ROYAL INSURANCE COMPANY OF AMERICA, Plaintiff

v.

K.S.I. TRADING CORPORATION and Astro Automotive, Inc., Defendant

Feb. 17, 2006.

OPINION

DENNIS M. CAVANAUGH, U.S.D.J.:

This matter comes before the Court upon the motion of Plaintiff Royal Insurance Company for summary judgment against Defendants KSI Trading Corporation & Astro Automotive, and a cross-motion for summary judgment by Defendants against Plaintiff. Oral argument was heard in this matter on December 14, 2005. For the following reasons, Plaintiff’s motion for summary judgment is granted, and Defendants’ motion for summary judgment is denied.

I. BACKGROUND

Procedural History

On February 24, 2004, Plaintiff Royal Insurance Corporation (“Royal”) filed a Complaint for Declaratory Judgment against Defendants KSI Trading Corporation and Astro Automotive (collectively “KSI”). KSI filed an Answer and Counterclaims on April 1, 2004. Royal filed an Answer to KSI’s Counterclaims on April 20, 2004. On May 12, 2004, KSI filed a Third Party Complaint against The LIG Insurance Agencies, Jeffrey Joiner, and James Barrett (collectively “LIG”). LIG filed an Answer to the Third Party Complaint on June 2, 2004.

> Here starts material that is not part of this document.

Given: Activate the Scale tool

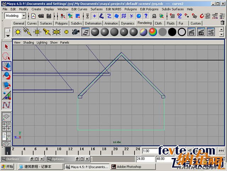Looking at the screenshot, I should click(6, 86).
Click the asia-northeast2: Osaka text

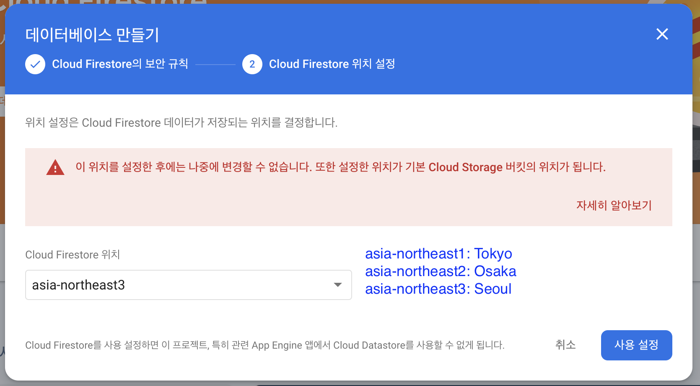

On June 13, 2005, Royal filed a motion for summary judgment against KSI. On that same date, KSI cross-moved against Royal for summary judgment. This Court heard oral argument on these summary judgment motions on December 14, 2005.

Factual History

The following facts are taken from statements of facts submitted by Royal and KSI in conjunction with the filing of their motions for summary judgment. Royal, an Illinois corporation, is in the business of writing marine cargo insurance policy. KSI, a New Jersey corporation, is a wholesale distributor of after-market auto body parts that purchases inventory from both domestic and international suppliers. KSI maintains various warehouse locations throughout the country to hold inventory until sold. On or around July 1, 1999, Royal and KSI entered into an insurance contract based on a quotation for coverage issued to KSI by Royal dated May 19, 1999. Sometime after the coverage was bound, Royal issued Marine Open Cargo Policy No. POC 102991, covering KSI and certain subsidiaries including Defendant Astro. The policy renewed automatically on an annual basis until the parties cancelled the policy effective July 1, 2003.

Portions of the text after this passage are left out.